## Saved entries
((

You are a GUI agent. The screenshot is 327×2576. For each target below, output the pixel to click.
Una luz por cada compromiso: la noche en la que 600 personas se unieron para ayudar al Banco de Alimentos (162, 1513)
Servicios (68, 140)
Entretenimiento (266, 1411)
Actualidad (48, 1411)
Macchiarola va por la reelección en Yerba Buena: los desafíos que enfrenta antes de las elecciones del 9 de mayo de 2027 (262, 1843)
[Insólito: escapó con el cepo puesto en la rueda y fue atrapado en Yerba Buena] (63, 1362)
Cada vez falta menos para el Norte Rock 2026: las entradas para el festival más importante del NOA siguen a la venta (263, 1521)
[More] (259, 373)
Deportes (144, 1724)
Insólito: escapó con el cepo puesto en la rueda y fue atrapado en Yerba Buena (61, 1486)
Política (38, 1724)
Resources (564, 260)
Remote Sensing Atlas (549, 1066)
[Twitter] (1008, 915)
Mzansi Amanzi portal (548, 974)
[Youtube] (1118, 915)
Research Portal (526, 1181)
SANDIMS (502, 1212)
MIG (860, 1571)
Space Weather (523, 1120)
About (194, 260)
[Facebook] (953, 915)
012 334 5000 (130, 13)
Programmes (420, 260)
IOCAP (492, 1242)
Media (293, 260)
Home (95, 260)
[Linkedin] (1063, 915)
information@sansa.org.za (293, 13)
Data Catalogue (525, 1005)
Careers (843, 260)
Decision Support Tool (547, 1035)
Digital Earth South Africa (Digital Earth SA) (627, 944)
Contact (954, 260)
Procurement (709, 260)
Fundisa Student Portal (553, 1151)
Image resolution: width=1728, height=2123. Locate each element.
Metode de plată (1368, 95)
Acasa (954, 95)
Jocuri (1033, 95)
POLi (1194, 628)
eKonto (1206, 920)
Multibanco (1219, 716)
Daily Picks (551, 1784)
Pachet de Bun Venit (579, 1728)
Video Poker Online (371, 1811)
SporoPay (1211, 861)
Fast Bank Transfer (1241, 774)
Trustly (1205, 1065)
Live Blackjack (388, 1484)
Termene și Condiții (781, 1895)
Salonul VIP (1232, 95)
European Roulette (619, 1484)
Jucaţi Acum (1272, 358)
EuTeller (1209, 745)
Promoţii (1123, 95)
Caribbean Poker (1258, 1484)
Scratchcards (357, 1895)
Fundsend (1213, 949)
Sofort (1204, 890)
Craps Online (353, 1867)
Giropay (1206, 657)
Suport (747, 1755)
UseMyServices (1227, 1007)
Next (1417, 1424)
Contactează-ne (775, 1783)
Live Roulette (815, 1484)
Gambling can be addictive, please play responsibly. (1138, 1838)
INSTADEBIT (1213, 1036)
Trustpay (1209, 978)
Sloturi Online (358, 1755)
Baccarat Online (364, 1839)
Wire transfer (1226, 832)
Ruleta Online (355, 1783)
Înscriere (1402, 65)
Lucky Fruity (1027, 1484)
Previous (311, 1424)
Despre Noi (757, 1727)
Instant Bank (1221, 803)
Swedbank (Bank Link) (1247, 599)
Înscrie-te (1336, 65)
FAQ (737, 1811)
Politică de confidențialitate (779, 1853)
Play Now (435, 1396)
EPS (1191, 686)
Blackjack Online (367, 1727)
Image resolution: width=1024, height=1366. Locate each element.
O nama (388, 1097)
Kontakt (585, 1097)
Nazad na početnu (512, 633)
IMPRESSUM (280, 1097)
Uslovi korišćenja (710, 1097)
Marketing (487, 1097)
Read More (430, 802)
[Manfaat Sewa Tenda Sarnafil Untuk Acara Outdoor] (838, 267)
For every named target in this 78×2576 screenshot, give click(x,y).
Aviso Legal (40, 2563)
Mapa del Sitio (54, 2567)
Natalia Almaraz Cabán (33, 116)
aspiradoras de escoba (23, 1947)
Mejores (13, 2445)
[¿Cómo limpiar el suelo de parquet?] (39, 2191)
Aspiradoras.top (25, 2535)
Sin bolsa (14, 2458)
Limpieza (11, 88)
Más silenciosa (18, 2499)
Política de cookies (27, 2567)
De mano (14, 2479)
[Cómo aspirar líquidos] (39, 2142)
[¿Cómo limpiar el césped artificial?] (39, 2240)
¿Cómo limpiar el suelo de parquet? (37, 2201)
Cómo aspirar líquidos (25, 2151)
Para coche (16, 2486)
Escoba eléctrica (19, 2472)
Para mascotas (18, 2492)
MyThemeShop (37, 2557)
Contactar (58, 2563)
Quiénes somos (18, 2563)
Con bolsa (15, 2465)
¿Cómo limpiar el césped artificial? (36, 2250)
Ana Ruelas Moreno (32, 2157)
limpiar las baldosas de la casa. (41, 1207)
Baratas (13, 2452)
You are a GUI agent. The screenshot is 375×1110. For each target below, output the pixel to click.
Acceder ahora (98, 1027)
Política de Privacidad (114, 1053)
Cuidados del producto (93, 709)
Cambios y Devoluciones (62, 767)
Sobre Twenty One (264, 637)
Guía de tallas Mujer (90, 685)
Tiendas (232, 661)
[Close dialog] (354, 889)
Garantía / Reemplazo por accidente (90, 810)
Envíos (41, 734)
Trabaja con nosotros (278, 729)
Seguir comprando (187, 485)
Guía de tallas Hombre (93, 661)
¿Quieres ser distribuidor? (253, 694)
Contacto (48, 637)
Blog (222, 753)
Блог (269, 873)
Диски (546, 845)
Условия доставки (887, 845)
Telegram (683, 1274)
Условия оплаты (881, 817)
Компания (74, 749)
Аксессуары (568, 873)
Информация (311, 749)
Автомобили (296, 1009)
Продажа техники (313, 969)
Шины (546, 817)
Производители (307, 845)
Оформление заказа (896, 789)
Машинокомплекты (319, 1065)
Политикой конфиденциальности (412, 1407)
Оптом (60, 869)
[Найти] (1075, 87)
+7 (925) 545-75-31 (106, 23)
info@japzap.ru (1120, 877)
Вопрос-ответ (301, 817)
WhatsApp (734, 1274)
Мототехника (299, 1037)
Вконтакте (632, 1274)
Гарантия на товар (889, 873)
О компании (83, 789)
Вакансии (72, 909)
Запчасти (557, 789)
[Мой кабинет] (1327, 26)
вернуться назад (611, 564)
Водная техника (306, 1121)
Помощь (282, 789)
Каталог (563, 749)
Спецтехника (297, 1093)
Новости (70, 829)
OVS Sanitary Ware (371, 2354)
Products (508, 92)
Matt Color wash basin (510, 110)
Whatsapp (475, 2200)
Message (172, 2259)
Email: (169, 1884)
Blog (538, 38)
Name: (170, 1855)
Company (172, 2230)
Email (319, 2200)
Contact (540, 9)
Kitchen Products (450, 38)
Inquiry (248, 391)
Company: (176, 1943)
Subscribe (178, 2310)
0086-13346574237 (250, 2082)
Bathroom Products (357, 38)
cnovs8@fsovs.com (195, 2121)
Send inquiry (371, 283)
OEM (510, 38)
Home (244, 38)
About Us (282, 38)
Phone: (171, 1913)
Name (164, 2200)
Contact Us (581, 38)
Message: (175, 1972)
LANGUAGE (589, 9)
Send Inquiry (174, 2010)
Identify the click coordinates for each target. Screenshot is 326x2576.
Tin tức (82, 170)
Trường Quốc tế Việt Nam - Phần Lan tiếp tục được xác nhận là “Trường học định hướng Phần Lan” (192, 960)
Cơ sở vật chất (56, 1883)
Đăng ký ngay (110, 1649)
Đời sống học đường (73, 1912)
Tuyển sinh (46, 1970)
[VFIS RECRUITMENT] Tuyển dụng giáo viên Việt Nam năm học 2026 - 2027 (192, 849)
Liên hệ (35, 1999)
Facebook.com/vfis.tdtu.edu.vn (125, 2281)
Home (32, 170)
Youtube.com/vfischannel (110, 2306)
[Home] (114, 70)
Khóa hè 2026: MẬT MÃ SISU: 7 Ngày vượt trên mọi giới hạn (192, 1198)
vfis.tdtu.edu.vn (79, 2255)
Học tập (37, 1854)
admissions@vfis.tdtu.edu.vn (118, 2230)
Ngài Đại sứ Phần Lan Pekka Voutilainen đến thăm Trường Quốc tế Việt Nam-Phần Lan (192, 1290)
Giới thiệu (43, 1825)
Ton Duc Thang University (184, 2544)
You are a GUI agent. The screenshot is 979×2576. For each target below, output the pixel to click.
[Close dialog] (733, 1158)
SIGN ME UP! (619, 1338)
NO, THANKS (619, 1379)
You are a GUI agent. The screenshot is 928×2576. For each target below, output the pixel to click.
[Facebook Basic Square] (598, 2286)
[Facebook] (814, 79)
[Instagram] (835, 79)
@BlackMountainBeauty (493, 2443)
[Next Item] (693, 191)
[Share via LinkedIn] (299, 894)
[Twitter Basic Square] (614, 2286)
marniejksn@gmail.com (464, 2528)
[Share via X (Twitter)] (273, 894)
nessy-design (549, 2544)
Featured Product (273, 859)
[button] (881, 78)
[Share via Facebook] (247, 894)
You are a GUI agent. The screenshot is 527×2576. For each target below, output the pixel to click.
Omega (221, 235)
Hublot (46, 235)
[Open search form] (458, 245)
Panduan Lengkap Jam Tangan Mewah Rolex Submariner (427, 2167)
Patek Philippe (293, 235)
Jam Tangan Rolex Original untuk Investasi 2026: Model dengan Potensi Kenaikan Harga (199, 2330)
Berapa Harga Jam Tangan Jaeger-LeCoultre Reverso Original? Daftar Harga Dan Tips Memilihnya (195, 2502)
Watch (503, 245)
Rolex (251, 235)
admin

))

## Assignment
Return the opening line of the data and every line after it through the line containing "[Linkedin] (1063, 915)", please, exactly as written and with nothing added.

## Written solution
You are a GUI agent. The screenshot is 327×2576. For each target below, output the pixel to click.
Una luz por cada compromiso: la noche en la que 600 personas se unieron para ayudar al Banco de Alimentos (162, 1513)
Servicios (68, 140)
Entretenimiento (266, 1411)
Actualidad (48, 1411)
Macchiarola va por la reelección en Yerba Buena: los desafíos que enfrenta antes de las elecciones del 9 de mayo de 2027 (262, 1843)
[Insólito: escapó con el cepo puesto en la rueda y fue atrapado en Yerba Buena] (63, 1362)
Cada vez falta menos para el Norte Rock 2026: las entradas para el festival más importante del NOA siguen a la venta (263, 1521)
[More] (259, 373)
Deportes (144, 1724)
Insólito: escapó con el cepo puesto en la rueda y fue atrapado en Yerba Buena (61, 1486)
Política (38, 1724)
Resources (564, 260)
Remote Sensing Atlas (549, 1066)
[Twitter] (1008, 915)
Mzansi Amanzi portal (548, 974)
[Youtube] (1118, 915)
Research Portal (526, 1181)
SANDIMS (502, 1212)
MIG (860, 1571)
Space Weather (523, 1120)
About (194, 260)
[Facebook] (953, 915)
012 334 5000 (130, 13)
Programmes (420, 260)
IOCAP (492, 1242)
Media (293, 260)
Home (95, 260)
[Linkedin] (1063, 915)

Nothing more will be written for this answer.